Relation between brain monoamine oxidase (MAO) activity and the firing rate of locus coeruleus neurons

Abstract

Utilizing a specific “low substrate concentration technique”, intrasynaptosomal MAO-A and MAO-B activities within the rat brain noradrenaline system were studied. It was found that mainly MAO-A was localized intrasynaptosomally, whereas MAO-B contributed with less than 15% of the total intrasynaptosomal MAO activity, a phenomenon that was also observed within the central dopamine system. It is suggested that the intrasynaptosomal pool of MAO in the noradrenaline and the dopamine systems may reflect the density of innervation of the respective system throughout the brain. In addition, the effects of various selective monoamine oxidase (MAO) inhibitors on the noradrenergic intrasynaptosomal MAO activity as well as on the neuronal firing rate of noradrenaline containing cells in the locus coeruleus (LC) were investigated.
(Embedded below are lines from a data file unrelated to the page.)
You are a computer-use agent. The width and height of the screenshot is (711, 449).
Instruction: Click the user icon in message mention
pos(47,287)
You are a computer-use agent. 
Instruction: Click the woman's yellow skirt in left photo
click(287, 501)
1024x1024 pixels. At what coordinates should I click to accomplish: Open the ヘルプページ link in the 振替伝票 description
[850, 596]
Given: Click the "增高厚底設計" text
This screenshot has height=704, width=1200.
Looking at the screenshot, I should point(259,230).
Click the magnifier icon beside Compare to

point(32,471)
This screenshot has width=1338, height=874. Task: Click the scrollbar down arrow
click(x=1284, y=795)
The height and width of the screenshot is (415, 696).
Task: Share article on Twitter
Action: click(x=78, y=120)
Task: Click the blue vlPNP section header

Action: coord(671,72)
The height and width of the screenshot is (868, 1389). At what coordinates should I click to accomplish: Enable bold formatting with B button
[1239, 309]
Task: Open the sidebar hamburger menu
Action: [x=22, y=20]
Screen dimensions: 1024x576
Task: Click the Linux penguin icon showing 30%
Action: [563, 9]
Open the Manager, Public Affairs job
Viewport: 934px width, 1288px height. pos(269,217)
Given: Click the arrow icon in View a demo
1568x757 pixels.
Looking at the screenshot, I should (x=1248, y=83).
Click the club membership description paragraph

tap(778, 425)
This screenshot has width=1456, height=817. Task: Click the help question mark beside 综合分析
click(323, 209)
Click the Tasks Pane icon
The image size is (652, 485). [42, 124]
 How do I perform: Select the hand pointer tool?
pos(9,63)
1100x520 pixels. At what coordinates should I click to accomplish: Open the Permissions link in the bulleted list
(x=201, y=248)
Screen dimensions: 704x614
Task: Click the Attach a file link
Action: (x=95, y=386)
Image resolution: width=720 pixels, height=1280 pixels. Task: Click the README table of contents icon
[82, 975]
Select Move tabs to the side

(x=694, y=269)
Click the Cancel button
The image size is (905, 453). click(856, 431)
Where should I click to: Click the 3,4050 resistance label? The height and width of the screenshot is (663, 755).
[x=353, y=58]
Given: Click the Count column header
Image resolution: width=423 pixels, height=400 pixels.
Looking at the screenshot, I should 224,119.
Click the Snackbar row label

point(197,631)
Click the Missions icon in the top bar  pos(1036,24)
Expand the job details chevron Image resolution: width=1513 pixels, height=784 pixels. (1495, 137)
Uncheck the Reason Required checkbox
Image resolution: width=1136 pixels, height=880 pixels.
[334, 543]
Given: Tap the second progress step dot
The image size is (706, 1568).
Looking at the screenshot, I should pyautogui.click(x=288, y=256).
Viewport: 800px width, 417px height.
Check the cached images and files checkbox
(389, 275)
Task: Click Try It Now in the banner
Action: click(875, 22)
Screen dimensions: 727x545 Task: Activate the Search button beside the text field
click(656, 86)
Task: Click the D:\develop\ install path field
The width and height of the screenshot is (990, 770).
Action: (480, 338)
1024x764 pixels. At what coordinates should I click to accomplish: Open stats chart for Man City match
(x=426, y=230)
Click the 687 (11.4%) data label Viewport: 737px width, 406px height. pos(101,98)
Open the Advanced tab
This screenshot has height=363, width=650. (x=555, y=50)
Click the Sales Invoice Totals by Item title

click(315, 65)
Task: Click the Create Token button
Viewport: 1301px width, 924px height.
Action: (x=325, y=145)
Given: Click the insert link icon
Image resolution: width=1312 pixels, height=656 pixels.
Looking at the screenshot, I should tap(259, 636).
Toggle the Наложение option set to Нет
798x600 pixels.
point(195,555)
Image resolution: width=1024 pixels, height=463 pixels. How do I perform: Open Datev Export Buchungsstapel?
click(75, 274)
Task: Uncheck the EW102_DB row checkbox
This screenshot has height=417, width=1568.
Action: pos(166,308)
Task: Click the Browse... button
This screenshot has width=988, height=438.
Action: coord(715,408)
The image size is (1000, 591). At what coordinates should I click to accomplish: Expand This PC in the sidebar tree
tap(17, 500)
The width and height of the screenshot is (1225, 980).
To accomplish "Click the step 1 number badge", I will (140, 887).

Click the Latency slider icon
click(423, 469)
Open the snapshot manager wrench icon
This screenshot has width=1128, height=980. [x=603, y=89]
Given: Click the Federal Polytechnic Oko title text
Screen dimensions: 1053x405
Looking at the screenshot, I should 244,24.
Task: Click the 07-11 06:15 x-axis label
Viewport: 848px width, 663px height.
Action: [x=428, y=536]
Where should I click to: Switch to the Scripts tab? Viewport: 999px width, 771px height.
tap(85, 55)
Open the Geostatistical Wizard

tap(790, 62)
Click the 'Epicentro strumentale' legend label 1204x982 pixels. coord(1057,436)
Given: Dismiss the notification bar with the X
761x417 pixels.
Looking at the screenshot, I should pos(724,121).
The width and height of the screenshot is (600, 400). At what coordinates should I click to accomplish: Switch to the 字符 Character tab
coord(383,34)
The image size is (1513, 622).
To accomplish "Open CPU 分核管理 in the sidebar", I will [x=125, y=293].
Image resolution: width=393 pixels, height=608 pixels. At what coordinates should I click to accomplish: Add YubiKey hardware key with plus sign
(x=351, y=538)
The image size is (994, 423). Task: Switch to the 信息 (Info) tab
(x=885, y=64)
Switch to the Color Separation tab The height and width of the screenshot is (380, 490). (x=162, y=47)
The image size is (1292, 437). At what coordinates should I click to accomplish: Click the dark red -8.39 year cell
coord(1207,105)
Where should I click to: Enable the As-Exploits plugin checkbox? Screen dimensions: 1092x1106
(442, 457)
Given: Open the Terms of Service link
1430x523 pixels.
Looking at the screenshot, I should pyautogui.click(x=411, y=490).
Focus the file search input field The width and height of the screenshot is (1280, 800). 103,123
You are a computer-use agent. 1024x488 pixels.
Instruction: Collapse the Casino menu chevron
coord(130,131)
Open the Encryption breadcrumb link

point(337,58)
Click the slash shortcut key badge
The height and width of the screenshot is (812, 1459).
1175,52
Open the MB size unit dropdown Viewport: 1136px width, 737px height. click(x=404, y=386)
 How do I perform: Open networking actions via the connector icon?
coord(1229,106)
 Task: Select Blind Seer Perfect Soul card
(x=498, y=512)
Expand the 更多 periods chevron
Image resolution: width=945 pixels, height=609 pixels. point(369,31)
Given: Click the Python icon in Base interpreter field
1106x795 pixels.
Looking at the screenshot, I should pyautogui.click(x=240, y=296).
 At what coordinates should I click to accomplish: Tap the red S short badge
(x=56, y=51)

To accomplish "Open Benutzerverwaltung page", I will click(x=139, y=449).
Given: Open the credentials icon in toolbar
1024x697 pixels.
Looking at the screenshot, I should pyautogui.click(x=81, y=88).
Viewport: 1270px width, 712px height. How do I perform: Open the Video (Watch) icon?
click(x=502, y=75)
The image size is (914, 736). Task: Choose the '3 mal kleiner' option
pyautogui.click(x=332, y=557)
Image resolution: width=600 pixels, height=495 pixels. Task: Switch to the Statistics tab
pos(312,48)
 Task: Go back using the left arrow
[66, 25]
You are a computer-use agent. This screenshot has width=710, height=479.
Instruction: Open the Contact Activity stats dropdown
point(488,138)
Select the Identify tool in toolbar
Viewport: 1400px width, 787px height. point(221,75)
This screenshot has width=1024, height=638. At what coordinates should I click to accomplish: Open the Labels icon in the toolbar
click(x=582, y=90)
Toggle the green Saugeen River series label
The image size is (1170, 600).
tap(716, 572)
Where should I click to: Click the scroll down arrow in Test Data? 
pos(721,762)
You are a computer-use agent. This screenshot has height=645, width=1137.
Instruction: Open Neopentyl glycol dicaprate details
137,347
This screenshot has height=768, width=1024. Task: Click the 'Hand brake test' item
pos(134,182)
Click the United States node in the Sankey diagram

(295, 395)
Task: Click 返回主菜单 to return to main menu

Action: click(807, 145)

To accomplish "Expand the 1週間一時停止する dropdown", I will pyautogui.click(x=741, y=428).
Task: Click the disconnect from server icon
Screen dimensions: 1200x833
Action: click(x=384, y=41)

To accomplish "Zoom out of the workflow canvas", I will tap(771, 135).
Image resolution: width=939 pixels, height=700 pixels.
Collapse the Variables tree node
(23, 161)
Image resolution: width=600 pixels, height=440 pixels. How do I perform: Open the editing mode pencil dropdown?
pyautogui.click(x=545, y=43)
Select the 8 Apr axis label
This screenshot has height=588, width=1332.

Pretreatment with the MAO-A selective inhibitors clorgyline (10 mg/kg, i.p., 1 h) or (+)-FLA 336 (1 mg/kg, i.p., 1 h) caused a significant depression (40%) of mean spontaneous firing rate of LC neurones, randomly encountered throughout the LC. The MAO-B selective inhibitor pargyline (10 mg/kg, i.p., 1 h) was found to lack effect in this regard. However, pretreatment with (−)-deprenyl (10 mg/kg, i.p., 1 h), equally a selective MAO-B inhibitor, markedly suppressed the spontaneous firing rate of LC units. This inhibition by (−)-deprenyl was blocked by pretreatment with SK&F 525 A (50 mg/kg, i.p., 30 min), an inhibitor of microsomal drug metabolizing enzymes. Thus, the depression of LC units by (−)-deprenyl seems to be executed by a metabolite, e. g. l-amphetamine. Taken together, the present electrophysiological and biochemical results show that the neuronal depression of noradrenaline neurones in the LC by MAO-inhibitors is specifically related to the inhibition of MAO-A. Furthermore, the data indicate a relationship between the activity of intrasynaptosomally located MAO-A and the neuronal activity of central noradrenaline pathways.